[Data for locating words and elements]
################

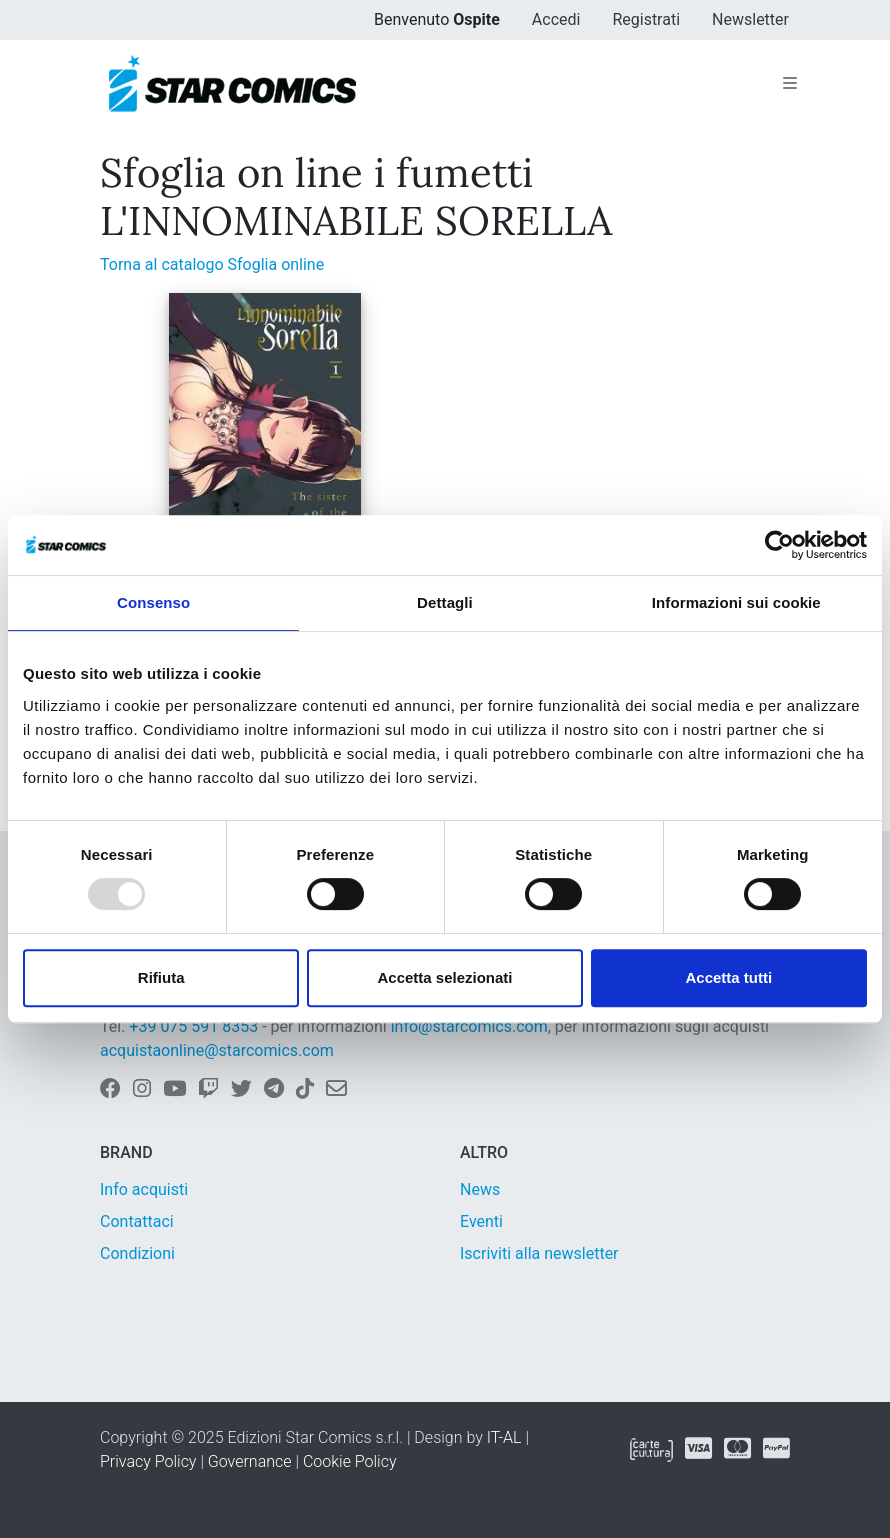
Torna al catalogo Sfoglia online (212, 264)
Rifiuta (161, 977)
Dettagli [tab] (445, 602)
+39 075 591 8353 (193, 1026)
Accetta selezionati (444, 977)
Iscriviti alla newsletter (539, 1253)
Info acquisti (144, 1189)
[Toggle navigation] (790, 84)
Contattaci (137, 1221)
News (480, 1189)
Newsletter (750, 19)
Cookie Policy (350, 1461)
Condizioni (137, 1253)
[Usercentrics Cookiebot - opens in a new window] (779, 545)
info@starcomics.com (469, 1026)
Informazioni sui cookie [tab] (736, 602)
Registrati (646, 19)
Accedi (556, 19)
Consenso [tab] (153, 602)
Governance (250, 1461)
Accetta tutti (728, 977)
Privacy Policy (148, 1461)
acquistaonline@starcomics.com (217, 1050)
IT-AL (504, 1437)
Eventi (481, 1221)
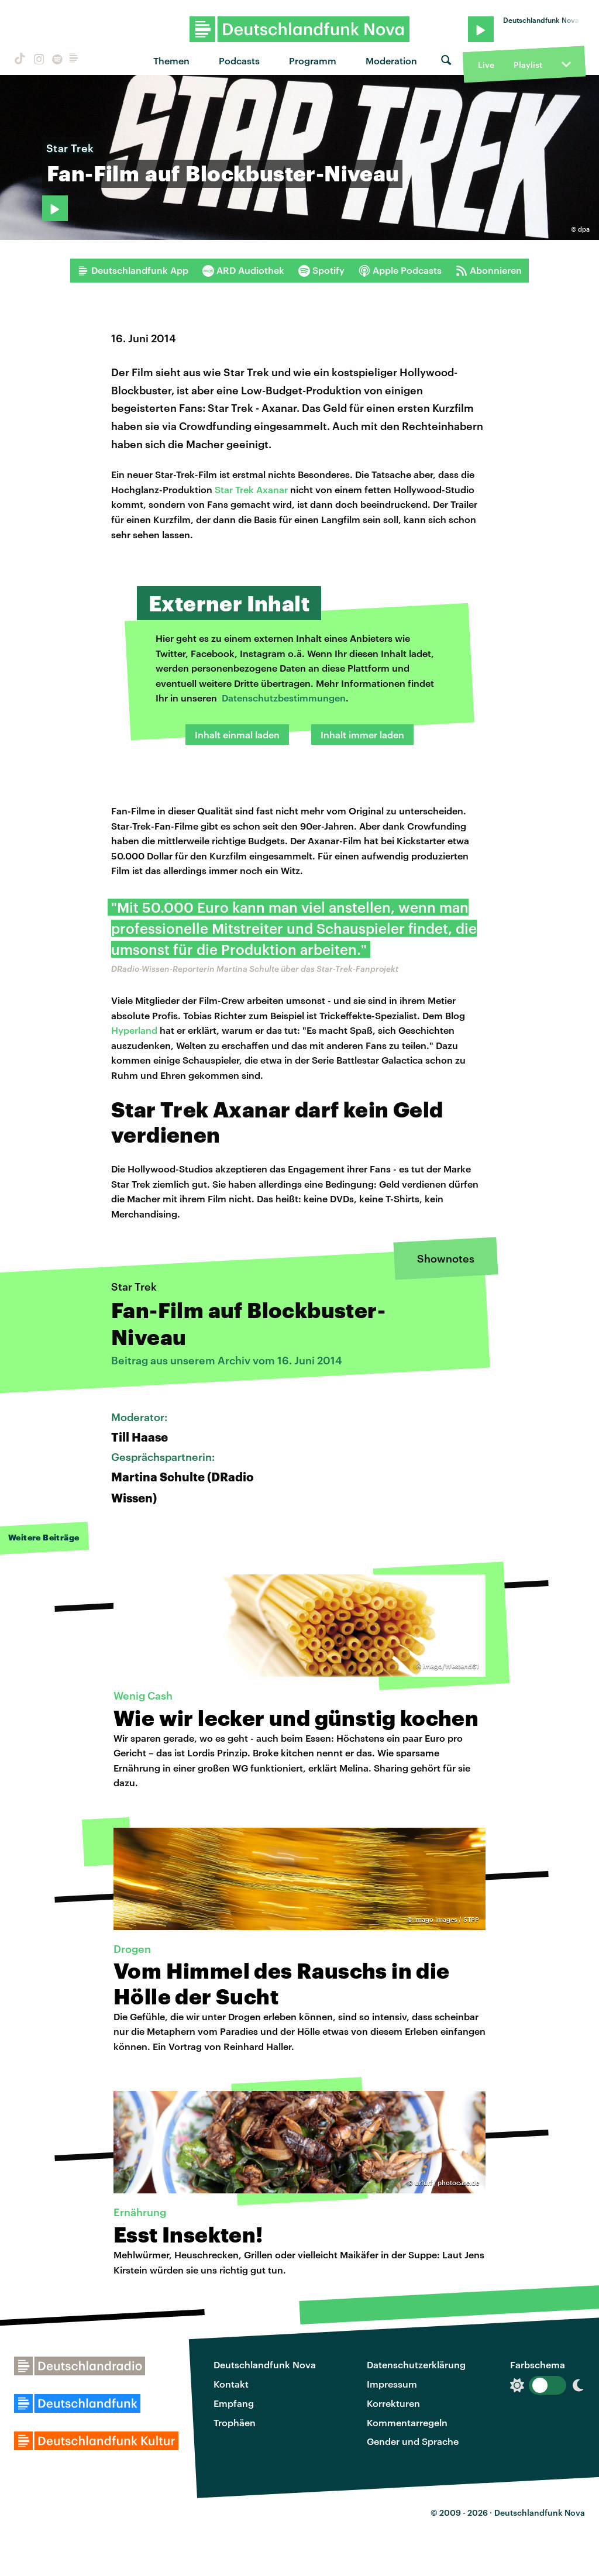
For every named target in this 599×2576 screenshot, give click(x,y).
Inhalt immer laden (362, 734)
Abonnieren (489, 270)
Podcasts (239, 60)
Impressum (392, 2383)
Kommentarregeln (407, 2422)
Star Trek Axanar (251, 489)
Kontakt (231, 2383)
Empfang (234, 2403)
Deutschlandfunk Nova (265, 2364)
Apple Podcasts (400, 270)
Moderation (391, 60)
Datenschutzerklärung (416, 2364)
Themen (171, 60)
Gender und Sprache (413, 2441)
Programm (312, 60)
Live (486, 65)
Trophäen (235, 2422)
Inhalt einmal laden (237, 734)
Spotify (321, 270)
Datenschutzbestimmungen (284, 697)
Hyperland (134, 1030)
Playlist (528, 65)
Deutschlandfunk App (132, 270)
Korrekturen (393, 2403)
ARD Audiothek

################

Directive.
Copy the items word for word, starting with the line that contains "Informazioni sui cookie [tab] (736, 602)" and going on through the end of the items. Leave the pictures out of your answer.

Completed task.
Informazioni sui cookie [tab] (736, 602)
Registrati (646, 19)
Accedi (556, 19)
Consenso [tab] (153, 602)
Governance (250, 1461)
Accetta tutti (728, 977)
Privacy Policy (148, 1461)
acquistaonline@starcomics.com (217, 1050)
IT-AL (504, 1437)
Eventi (481, 1221)
For every named target in this 599×2576 screenshot, give click(x,y).
Inhalt immer laden (362, 734)
Abonnieren (489, 270)
Podcasts (239, 60)
Impressum (392, 2383)
Kommentarregeln (407, 2422)
Star Trek Axanar (251, 489)
Kontakt (231, 2383)
Empfang (234, 2403)
Deutschlandfunk Nova (265, 2364)
Apple Podcasts (400, 270)
Moderation (391, 60)
Datenschutzerklärung (416, 2364)
Themen (171, 60)
Gender und Sprache (413, 2441)
Programm (312, 60)
Live (486, 65)
Trophäen (235, 2422)
Inhalt einmal laden (237, 734)
Spotify (321, 270)
Datenschutzbestimmungen (284, 697)
Hyperland (134, 1030)
Playlist (528, 65)
Deutschlandfunk App (132, 270)
Korrekturen (393, 2403)
ARD Audiothek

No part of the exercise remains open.